ABSTRACT Glioblastoma is the most fatal of all primary human brain tumors, with a 14-month median survival. The mainstay therapy for this tumor involves temozolomide, surgery, radiotherapy, and tumor-treating electric field. Cancer resistance to commonly available chemotherapeutics remains a major challenge in glioblastoma patients receiving treatment and unfavorably impacts their overall survival and outcome. However, the lack of progress in this area could be attributed to the lack of tools to probe unbiasedly at the genome-wide level the coding and non-coding elements’ contribution on a large scale for factors that control resistance to chemotherapeutics.
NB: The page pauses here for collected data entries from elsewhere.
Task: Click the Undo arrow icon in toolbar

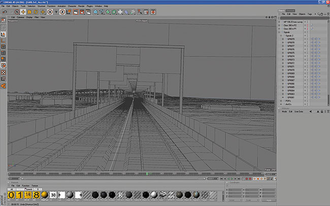Action: click(x=4, y=12)
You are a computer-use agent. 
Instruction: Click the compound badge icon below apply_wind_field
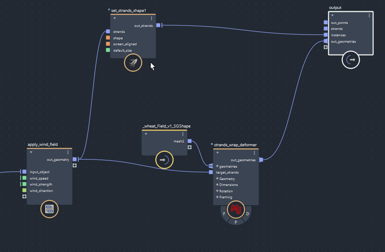click(x=49, y=209)
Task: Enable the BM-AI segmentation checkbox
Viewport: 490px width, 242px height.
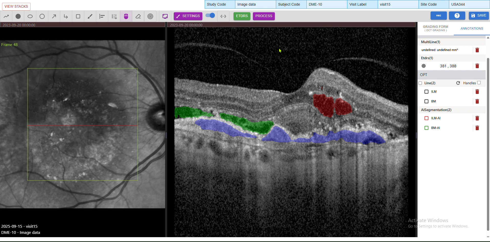Action: pos(426,128)
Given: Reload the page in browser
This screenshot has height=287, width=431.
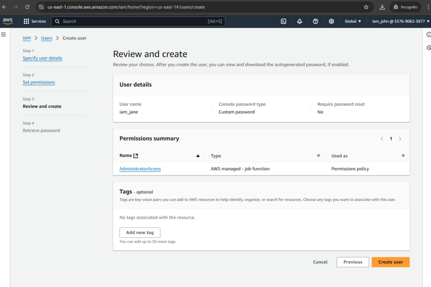Looking at the screenshot, I should click(x=27, y=7).
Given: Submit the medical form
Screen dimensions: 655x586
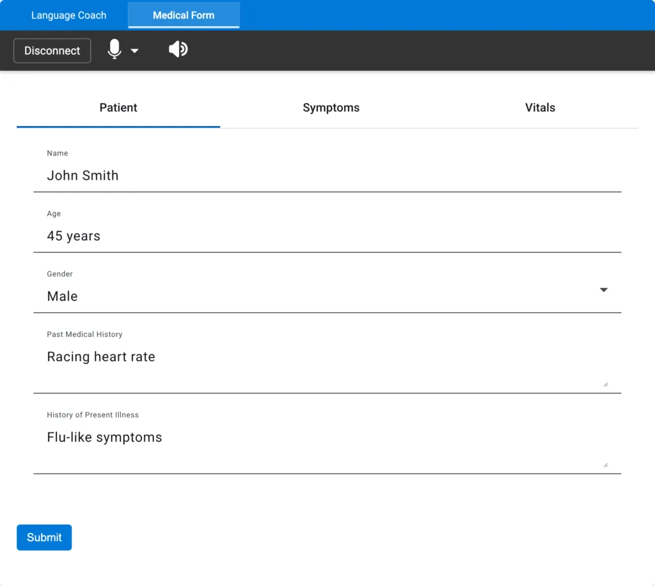Looking at the screenshot, I should [44, 537].
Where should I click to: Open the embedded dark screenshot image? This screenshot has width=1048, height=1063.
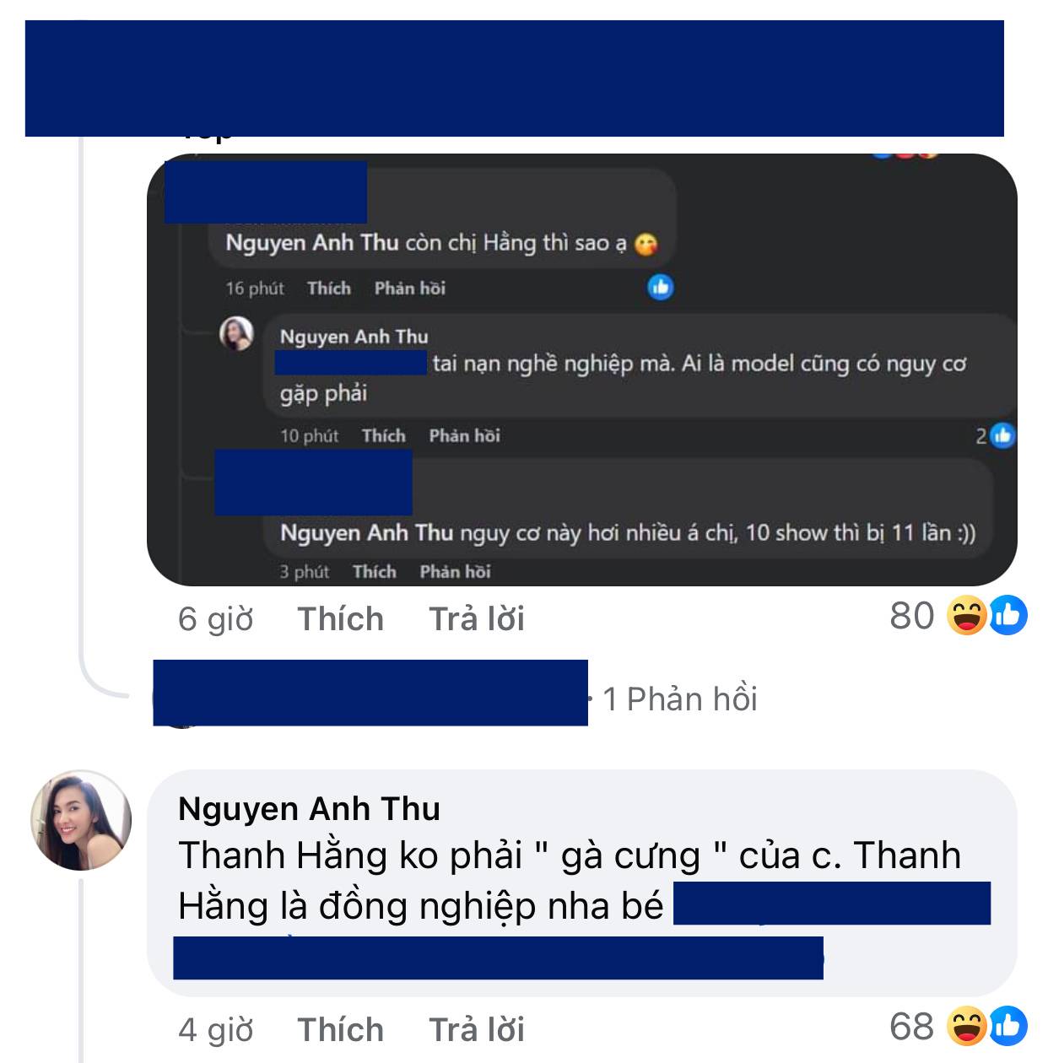coord(582,370)
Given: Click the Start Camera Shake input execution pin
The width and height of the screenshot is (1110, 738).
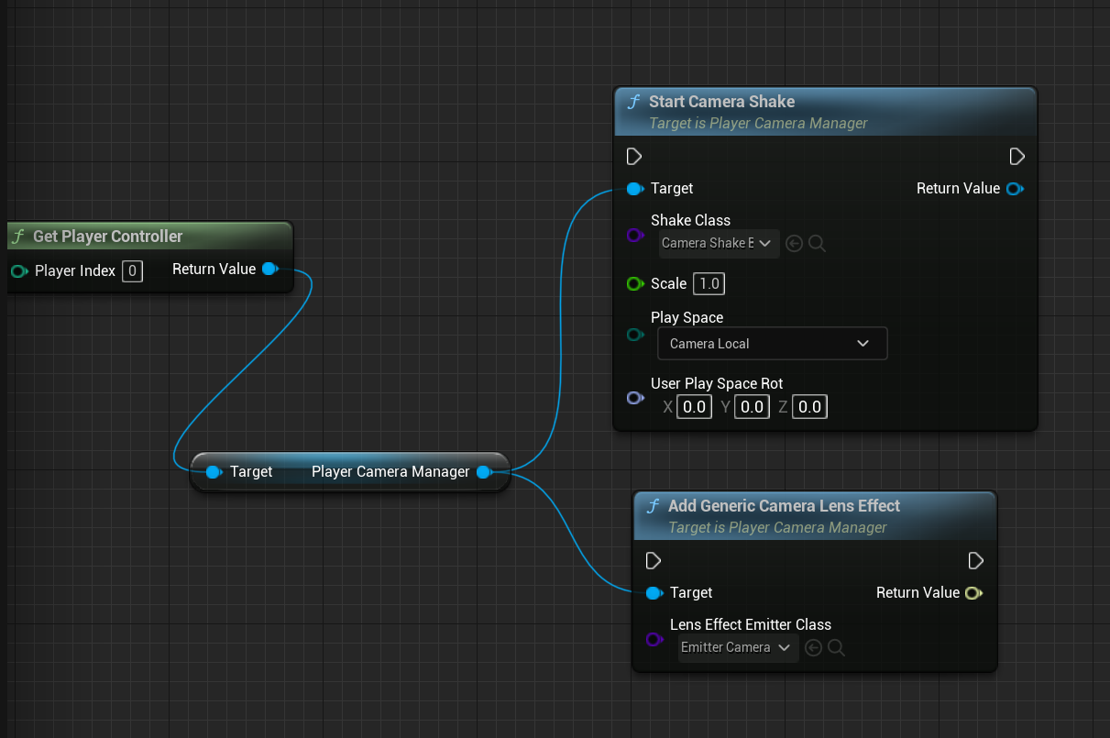Looking at the screenshot, I should click(x=634, y=157).
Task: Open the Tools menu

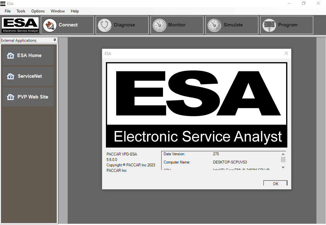Action: pyautogui.click(x=21, y=11)

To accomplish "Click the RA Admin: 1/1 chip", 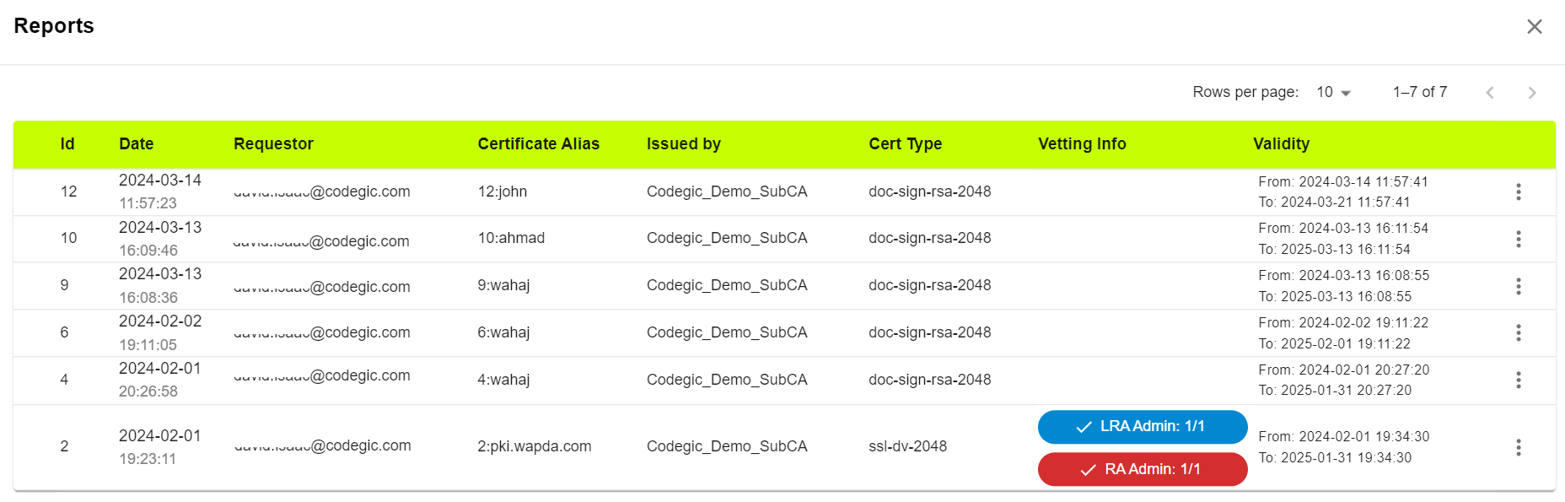I will coord(1143,469).
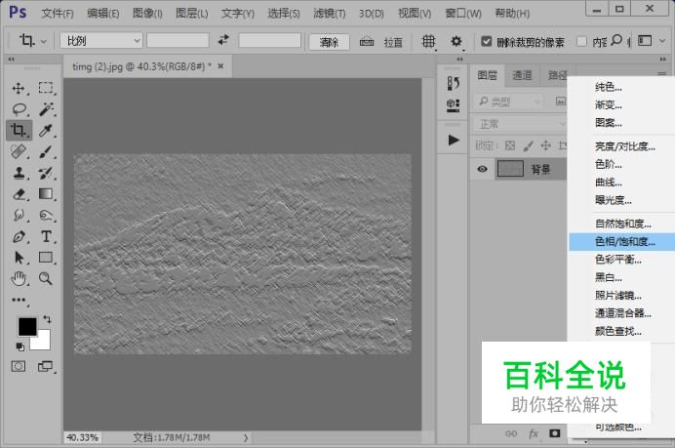Switch to the 通道 panel tab

click(522, 75)
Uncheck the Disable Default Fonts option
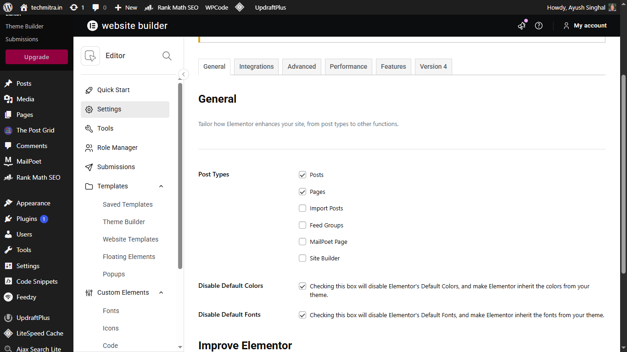This screenshot has height=352, width=627. (302, 315)
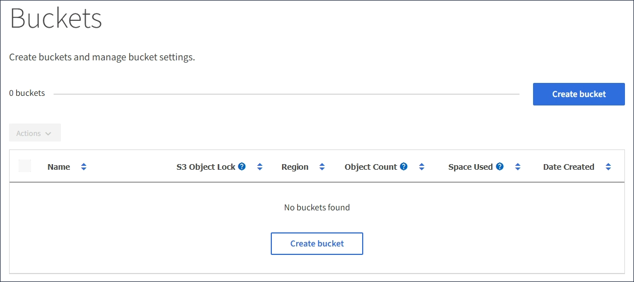Image resolution: width=634 pixels, height=282 pixels.
Task: Sort using the Date Created sort arrows
Action: (x=608, y=167)
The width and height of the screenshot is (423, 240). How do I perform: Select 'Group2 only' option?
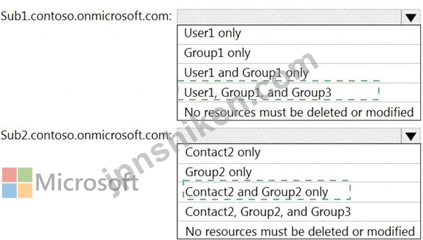click(299, 173)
Understanding the mechanisms of resistance to chemotherapeutics will enable precision medicine in the treatment of cancer patients. CRISPR Cas9a has emerged as a functional genomics tool to study at the genome level the factors that control cancer resistance to drugs. Recently, we used genome-wide CRISPR-Cas9a screen to identify genes responsible for glioblastoma susceptibility to etoposide. We extended our inquiry to understanding genes that control glioblastoma response to temozolomide using the genome-scale CRISPR. This study shows that the unbiased genome-wide loss of function approach can be applied to discover genes that influence tumor resistance to chemotherapeutics and contribute to chemoresistance in glioblastoma.